Investors protested outside of Kanva Souharda Credit Cooperative Society Ltd. alleging fraud. The company offered 12.5% returns on investments but stopped paying investors over the past several months.

Ganesh Shinde, Abhijeet Jadhav, Samadhan Chinchole, Sanjay Gaware and Babban Sadaar were arrested in connection with a scheme that allegedly cheated over 4,000 people of Rs 14 crore. The scheme was run through Capital Club Transfers. Investors would get two grams to 30 grams of gold or 4 grams to 60 grams of silver along with a 3% return per week on their investments.
 
Rasiklal Shah, 55 and Nilesh Rasiklal Shah, 53, two brothers, were arrested on charges that they ran a scheme through Rasiklal Sankalchand Jewellery that defrauded customers out of Rs 300 crore.

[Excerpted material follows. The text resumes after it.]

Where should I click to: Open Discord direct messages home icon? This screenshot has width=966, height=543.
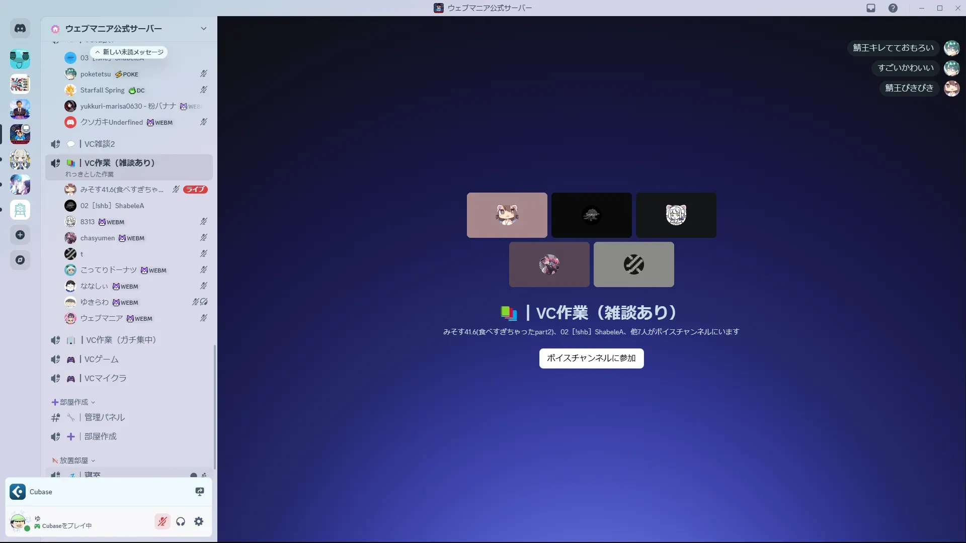(x=20, y=29)
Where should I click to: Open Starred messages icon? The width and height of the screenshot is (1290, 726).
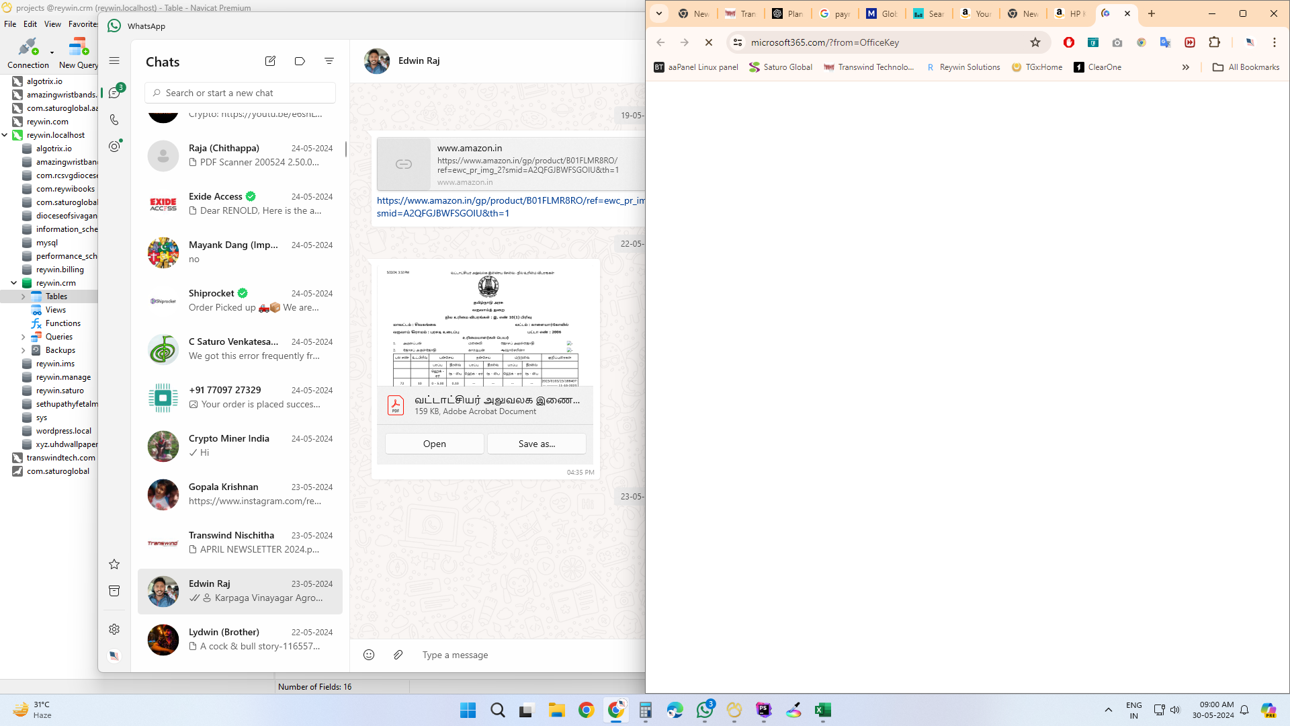click(x=114, y=564)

Balaraju Mallikarjun Raju, the director of Sastra Enterprises Limited, was arrested on charges that he was running a fraudulent scheme that defrauded hundreds of investors.

Ireland

Arrests were made in connection with an alleged Ponzi scheme run through Custom House Capital.

Malta

Regulators cautioned residents about a new unlicensed Bitcoin scheme run through Bitcoin Future. Authorities caution that the scheme is a Ponzi scheme.

South Korea

Kang-mo, the CEO of CoinUp was sentenced to 16 years in prison for his role in the $384 million scheme that promised returns of up to 200% on cryptocurrency investments in 4 to 10 weeks. The firm’s chief financial officers, Mr. Kwon and Mr. Shinmo were each sentenced to 11 years in prison, and the “governor” of CoinUp, Mr. Yunmo, was sentenced to 7 years in prison.
 
Thailand

Wantanee “Mae Manee” Tippaveth, 28, and her husband, Metee Chinpa, 20, were charged with fraud in connection with a scheme that promised investors a 93% profit per month from a “gold shop.” The scheme is known as Forex 3D and there are 3,400 known victims who have lost more than 850 million baht. They have denied any wrongdoing. Authorities believe that up to 30,000 victims were defrauded. Wilaiwan Hongprachasap, 25, Thawalrat Tippaveth, 47, who is the mother of Mae Manee, and downline recruiters, Piya Khirisuwannakul, Pornsawan Phuin-oy and Suphanee Nikornkul, were also detained in connection with the scheme.